Emerita Biology Professor Dorothea S. Franzen Dies at 96
Dorothea S. Franzen
Dorothea S. Franzen, professor of biology emerita, died Dec. 31, 2008, at Kidron Bethel
Village, a retirement community in North Newton, Kan. She was 96 years old.
Franzen joined Illinois Wesleyan’s faculty in 1952 and retired in 1977 as the George
C. and Ella Beach Lewis Chair of Biology. Among the many honors she received in her
lifetime, she was named Wesleyan’s Teacher of the Year in 1967.
Her research specialty was malacology, the branch of invertebrate zoology which deals
with the study of mollusks. Among her discoveries was a new species of mollusk which
she found along the shores of Long Lake in southern Michigan and named catinella prolongata. She served as national president of the American Malacological Union and received
numerous grants for her research. In 1985 she was named Outstanding Member of the
American Association of University Women.
Born to a family of teachers, Franzen received her bachelor’s degree from Bethel College
in North Newton, Kan. She earned both a master’s degree and doctorate in zoology at
the University of Kansas, becoming the first female Bethel graduate to go on to earn
a Ph.D. Bethel awarded her its Distinguished Achievement Award in 1975.
In 1976, Franzen was interviewed by Wesleyan’s student newspaper, the Argus, about her journey as an educator and a pioneer as a woman in her field. “Now women
can be reasonably sure of getting a position but must go through the rigors of being
prepared and staying qualified,” she said. Franzen also issued a challenge to IWU
women who she felt “were not availing themselves to the opportunities they have. How
many of Wesleyan’s women have gone for a Ph.D.?”

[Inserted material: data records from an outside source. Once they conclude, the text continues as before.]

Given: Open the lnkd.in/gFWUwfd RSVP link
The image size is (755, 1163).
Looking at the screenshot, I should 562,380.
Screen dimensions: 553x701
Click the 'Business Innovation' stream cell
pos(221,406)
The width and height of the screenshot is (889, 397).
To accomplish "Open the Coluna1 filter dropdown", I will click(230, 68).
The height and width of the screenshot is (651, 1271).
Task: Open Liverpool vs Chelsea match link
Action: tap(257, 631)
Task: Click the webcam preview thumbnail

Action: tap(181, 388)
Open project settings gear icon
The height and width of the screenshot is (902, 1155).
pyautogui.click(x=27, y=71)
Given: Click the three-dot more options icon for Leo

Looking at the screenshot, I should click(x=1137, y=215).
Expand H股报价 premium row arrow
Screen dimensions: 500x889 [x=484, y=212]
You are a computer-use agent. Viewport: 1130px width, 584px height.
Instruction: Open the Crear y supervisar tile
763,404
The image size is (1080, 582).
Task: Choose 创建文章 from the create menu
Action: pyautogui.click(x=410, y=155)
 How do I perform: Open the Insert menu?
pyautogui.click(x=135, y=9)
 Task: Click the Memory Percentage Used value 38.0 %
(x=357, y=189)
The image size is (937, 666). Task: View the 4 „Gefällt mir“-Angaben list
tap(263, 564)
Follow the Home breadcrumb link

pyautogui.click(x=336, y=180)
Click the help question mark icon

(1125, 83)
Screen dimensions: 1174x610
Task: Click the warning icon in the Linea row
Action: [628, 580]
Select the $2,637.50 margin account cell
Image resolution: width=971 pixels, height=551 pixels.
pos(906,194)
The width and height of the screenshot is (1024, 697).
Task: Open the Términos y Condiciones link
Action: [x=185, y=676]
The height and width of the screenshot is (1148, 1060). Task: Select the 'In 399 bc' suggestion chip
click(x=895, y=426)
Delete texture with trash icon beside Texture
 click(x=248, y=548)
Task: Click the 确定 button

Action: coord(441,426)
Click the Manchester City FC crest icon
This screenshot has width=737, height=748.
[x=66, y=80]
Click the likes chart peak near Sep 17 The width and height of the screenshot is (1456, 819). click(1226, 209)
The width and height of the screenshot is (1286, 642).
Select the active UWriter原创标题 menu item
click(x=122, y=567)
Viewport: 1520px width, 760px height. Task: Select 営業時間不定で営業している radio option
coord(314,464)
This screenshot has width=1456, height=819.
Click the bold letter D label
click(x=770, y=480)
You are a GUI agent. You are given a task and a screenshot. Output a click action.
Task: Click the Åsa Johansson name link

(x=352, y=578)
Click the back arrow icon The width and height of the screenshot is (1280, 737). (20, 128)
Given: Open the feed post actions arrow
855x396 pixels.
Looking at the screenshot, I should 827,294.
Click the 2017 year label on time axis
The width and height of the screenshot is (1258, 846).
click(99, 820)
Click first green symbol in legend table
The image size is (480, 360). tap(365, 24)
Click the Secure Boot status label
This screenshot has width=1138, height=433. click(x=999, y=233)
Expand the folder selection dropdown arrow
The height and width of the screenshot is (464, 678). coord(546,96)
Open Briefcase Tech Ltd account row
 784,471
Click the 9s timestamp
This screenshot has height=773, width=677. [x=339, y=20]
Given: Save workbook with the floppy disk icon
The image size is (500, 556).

One of Franzen’s students who did go on to graduate school is Nancy Hutson ’71, who
received her doctorate in physiology from Vanderbilt University in 1976 and went on
to become senior vice president of the U.S. Exploratory Development and U.S. Development
Sciences for Pfizer, Inc. After receiving Illinois Wesleyan’s Distinguished Alumnus
Award in 1999, Hutson pointed to the inspiration she received from Franzen, a “tough
taskmaster” who continually tested her students’ commitment to biology and encouraged
them to pursue excellence in college and beyond.
While Franzen was devoted to her research, she told the Argus, “Teaching is my life. I’ve kept up research to keep myself alert as a zoologist.
One has to work above one’s teaching level to maintain an alert outlook and an alert
mind. One must be stimulated to be able to stimulate.”